**PODANY TEKST:**
|---|

Widzew – Miedź (wypowiedzi)
7 listopada 2021, 15:00 | Autor: KamilPodziałem punktów zakończył się mecz na szczycie I ligi pomiędzy pierwszym w tabeli Widzewem Łódź a drugą Miedzią Legnica. Spotkanie mogło się podobać, zaś obie strony miały okazje, aby rozstrzygnąć je na swoją korzyść, ale żadnej się to nie udało. Co po ostatnim gwizdku sędziego powiedzieli trenerzy oraz zawodnicy?
Wojciech Łobodziński:
„To był mecz bardzo dobry z obu stron, najlepsza wizytówka I ligi oraz zawody na poziomie Ekstraklasy. Jeśli chodzi o mój zespół, to było spotkanie kilku faz. Zaczęliśmy bardzo dobrze, pierwsze dwadzieścia minut mieliśmy pod kontrolą, ale po zdobytej bramce niepotrzebnie oddaliśmy inicjatywę. W samej końcówce mieliśmy zaś trzy okazje do strzelenia gola i tylko zasługą bramkarza Widzewa było, że tutaj nie wygraliśmy. Bardzo przyjemnie mi się tutaj pracowało – oby więcej takich meczów w I lidze, ponieważ to jest sól piłki. Było bardzo fajnie.”
Janusz Niedźwiedź:
„Patrząc z perspektywy osób oglądających ten mecz, to było widowisko godne lidera i wicelidera. Bardzo dużo się działo – to była dobra reklama I ligi ze świetnym dopingiem i otwartą grą piłkarzy. To spotkanie było tak otwarte, że mogło potoczyć się w obie strony. Zarówno my mogliśmy wygrać kilkoma bramkami, jak i Miedź mogła to zrobić. W pierwszych dwudziestu minutach nie byliśmy sobą – w pierwszej fazie budowania akcji byliśmy zbyt mało odważni, nie byliśmy w stanie wykorzystywać przestrzeni. Gdy się otrząsnęliśmy, to już przegrywaliśmy 0:1, więc dobrze, że jeszcze przed przerwą udało nam się zdobyć bramkę.

|---|

**ZAPISANE DANE:**
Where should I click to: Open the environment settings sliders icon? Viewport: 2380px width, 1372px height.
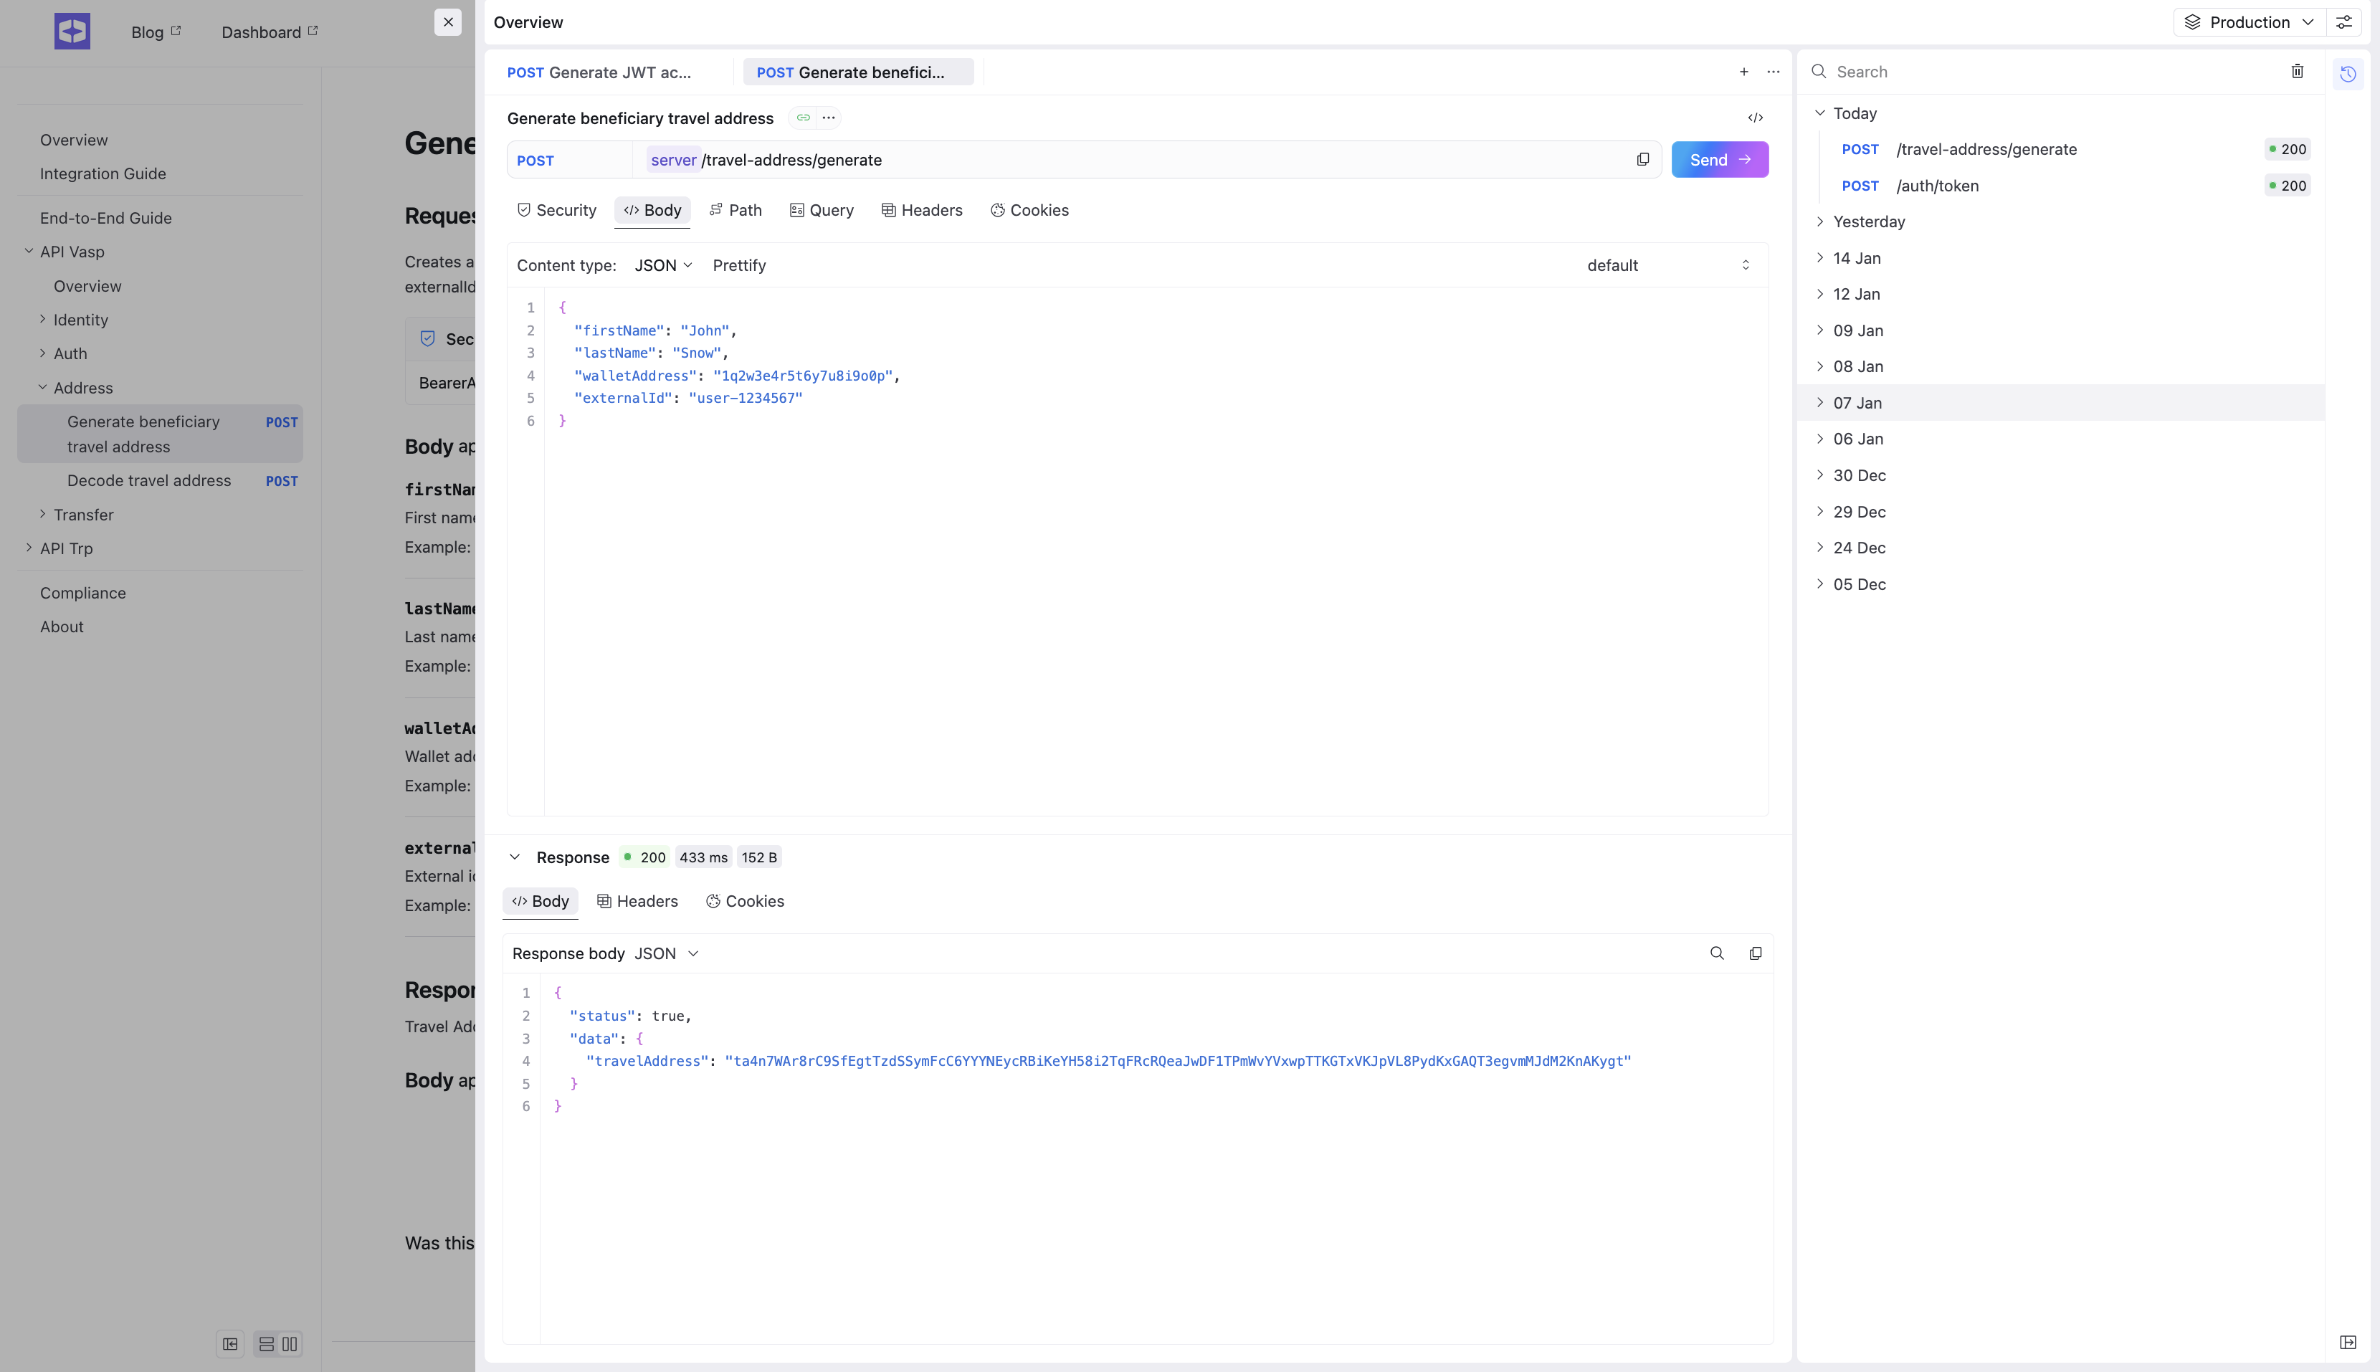(x=2344, y=22)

|---|

**POLECENIE:** Przepisz z tekstu o meczu Widzewa z Miedzią fragment od słów „Widzew – Miedź” do słów „trenerzy oraz zawodnicy?”, zamieniając w nim „sędziego” na „arbitra”. Wiersze pochodzą z innego źródła niż tekst.

**WYNIK ZADANIA:**
Widzew – Miedź (wypowiedzi)
7 listopada 2021, 15:00 | Autor: KamilPodziałem punktów zakończył się mecz na szczycie I ligi pomiędzy pierwszym w tabeli Widzewem Łódź a drugą Miedzią Legnica. Spotkanie mogło się podobać, zaś obie strony miały okazje, aby rozstrzygnąć je na swoją korzyść, ale żadnej się to nie udało. Co po ostatnim gwizdku arbitra powiedzieli trenerzy oraz zawodnicy?